La formation du personnel enseignant du collégial : un projet collectif ENRACINÉ dans le milieu

 

Le Conseil supérieur de l’éducation propose de revoir les exigences de formation pour enseigner au collégial en fonction des nouvelles attentes à l’égard du personnel enseignant. Il recommande que les enseignantes et enseignants des collèges ajoutent une composante de formation professionnelle propre à l’enseignement collégial à leur formation disciplinaire et que cette formation additionnelle ait un caractère obligatoire.

«La passion et la maîtrise de la discipline enseignée, si elles sont essentielles, ne suffisent pas toujours. Pour soutenir réellement l’apprentissage et aider les élèves à surmonter les difficultés qu’ils rencontrent, il faut des compétences particulières et des connaissances spécifiques qu’une formation professionnelle initiale et continue permet d’acquérir», a déclaré la présidente du Conseil supérieur de l’éducation, Céline Saint-Pierre, à l’occasion du lancement de l’avis, le 9 mai, au Collège de Maisonneuve.

 

Une pratique de plus en plus complexe

Le Conseil supérieur de l’éducation souligne le caractère de plus en plus complexe de la pratique de l’enseignement au collégial. En plus de maîtriser sa discipline, l’enseignante ou l’enseignant doit pouvoir concevoir et appliquer des stratégies d’enseignement axées sur l’apprentissage des élèves. Il doit aussi être en mesure de participer de façon significative au développement des programmes et à la vie de son département, de son institution et de son milieu. Il doit pouvoir analyser ses pratiques de façon continue et contribuer au développement des connaissances et à l’évolution de sa profession.

 

Principales orientations et pistes d’action

Tout en proposant un ensemble intégré de compétences pour tous les enseignants, le Conseil croit que les modalités de formation devraient permettre des cheminements variés inscrits dans des plans personnels de développement professionnel. Il s’agit, dans son esprit, de favoriser une interaction continue entre les théories de l’enseignement et de l’apprentissage, d’une part, et l’expérience de l’enseignante ou de l’enseignant, d’autre part.

Le Conseil supérieur de l’éducation est bien conscient que la mise en place de ces nouvelles exigences de formation représente un défi de taille pour le milieu collégial, parce qu’elle entraîne certains aménagements de l’organisation du travail. Il suggère notamment d’alléger la tâche des enseignantes et enseignants débutants durant une certaine période de temps, tant pour faciliter leur formation que pour leur permettre de dispenser un enseignement de meilleure qualité à leurs élèves.
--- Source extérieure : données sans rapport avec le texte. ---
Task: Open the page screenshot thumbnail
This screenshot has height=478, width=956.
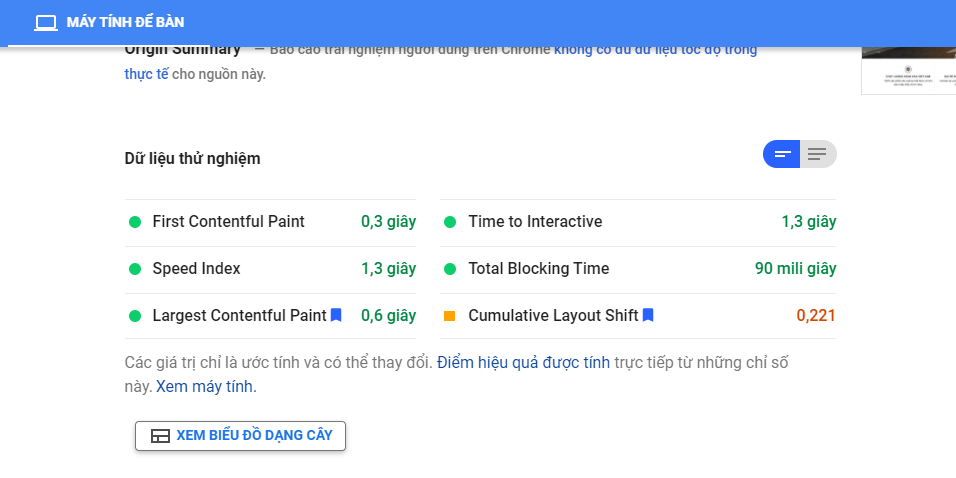Action: (908, 70)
Pour assurer le soutien et l’encadrement de ce nouveau personnel, le Conseil propose le recours à des enseignantes et enseignants d’expérience, à titre de mentors ou d’enseignants associés.
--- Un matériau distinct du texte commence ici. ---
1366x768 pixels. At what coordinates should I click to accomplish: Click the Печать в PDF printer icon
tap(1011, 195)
Le Conseil souhaite que les collèges travaillent en concertation avec les universités à la conception et à la mise en œuvre d’une formation qui réponde à leurs besoins. Il invite celles-ci à élaborer une offre de formation diversifiée et accessible, mettant à profit l’expertise d’enseignantes et d’enseignants du collégial.

Le Conseil demande enfin au ministre de l’Éducation d’exprimer clairement sa volonté que l’obligation de formation soit respectée à la grandeur du réseau et de consentir le financement requis à cet effet.